** Opening Materials provided block **

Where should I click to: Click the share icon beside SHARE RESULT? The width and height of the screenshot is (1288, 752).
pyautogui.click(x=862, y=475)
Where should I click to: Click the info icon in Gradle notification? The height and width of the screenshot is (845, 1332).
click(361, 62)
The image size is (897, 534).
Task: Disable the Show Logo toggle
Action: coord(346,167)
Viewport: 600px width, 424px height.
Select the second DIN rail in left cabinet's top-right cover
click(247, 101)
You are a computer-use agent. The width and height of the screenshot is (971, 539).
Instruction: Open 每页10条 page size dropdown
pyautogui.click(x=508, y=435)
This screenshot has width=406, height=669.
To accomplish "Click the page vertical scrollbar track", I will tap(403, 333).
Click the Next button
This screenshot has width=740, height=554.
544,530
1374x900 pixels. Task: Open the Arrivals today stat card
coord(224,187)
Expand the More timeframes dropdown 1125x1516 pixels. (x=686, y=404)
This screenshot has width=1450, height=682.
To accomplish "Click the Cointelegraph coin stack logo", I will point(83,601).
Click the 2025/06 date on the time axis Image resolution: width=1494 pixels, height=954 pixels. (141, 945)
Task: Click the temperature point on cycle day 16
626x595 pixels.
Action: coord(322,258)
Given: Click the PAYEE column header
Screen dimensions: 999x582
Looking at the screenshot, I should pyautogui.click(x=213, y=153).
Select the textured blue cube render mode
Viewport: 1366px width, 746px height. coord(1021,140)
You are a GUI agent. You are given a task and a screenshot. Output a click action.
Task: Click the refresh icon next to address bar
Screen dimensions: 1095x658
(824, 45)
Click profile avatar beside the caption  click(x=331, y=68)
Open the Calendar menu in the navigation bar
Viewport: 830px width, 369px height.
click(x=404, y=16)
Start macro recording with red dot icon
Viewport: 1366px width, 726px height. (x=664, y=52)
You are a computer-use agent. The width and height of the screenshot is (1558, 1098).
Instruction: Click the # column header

** Closing Materials provided block **

Problem.
Beginning at the first line above, repeat exactly until the line containing "Given: Click the PAYEE column header", which is included.

Your solution.
Where should I click to: Click the share icon beside SHARE RESULT? The width and height of the screenshot is (1288, 752).
pyautogui.click(x=862, y=475)
Where should I click to: Click the info icon in Gradle notification? The height and width of the screenshot is (845, 1332).
click(361, 62)
The image size is (897, 534).
Task: Disable the Show Logo toggle
Action: coord(346,167)
Viewport: 600px width, 424px height.
Select the second DIN rail in left cabinet's top-right cover
click(247, 101)
You are a computer-use agent. The width and height of the screenshot is (971, 539).
Instruction: Open 每页10条 page size dropdown
pyautogui.click(x=508, y=435)
This screenshot has width=406, height=669.
To accomplish "Click the page vertical scrollbar track", I will tap(403, 333).
Click the Next button
This screenshot has width=740, height=554.
544,530
1374x900 pixels. Task: Open the Arrivals today stat card
coord(224,187)
Expand the More timeframes dropdown 1125x1516 pixels. (x=686, y=404)
This screenshot has width=1450, height=682.
To accomplish "Click the Cointelegraph coin stack logo", I will point(83,601).
Click the 2025/06 date on the time axis Image resolution: width=1494 pixels, height=954 pixels. (141, 945)
Task: Click the temperature point on cycle day 16
626x595 pixels.
Action: coord(322,258)
Given: Click the PAYEE column header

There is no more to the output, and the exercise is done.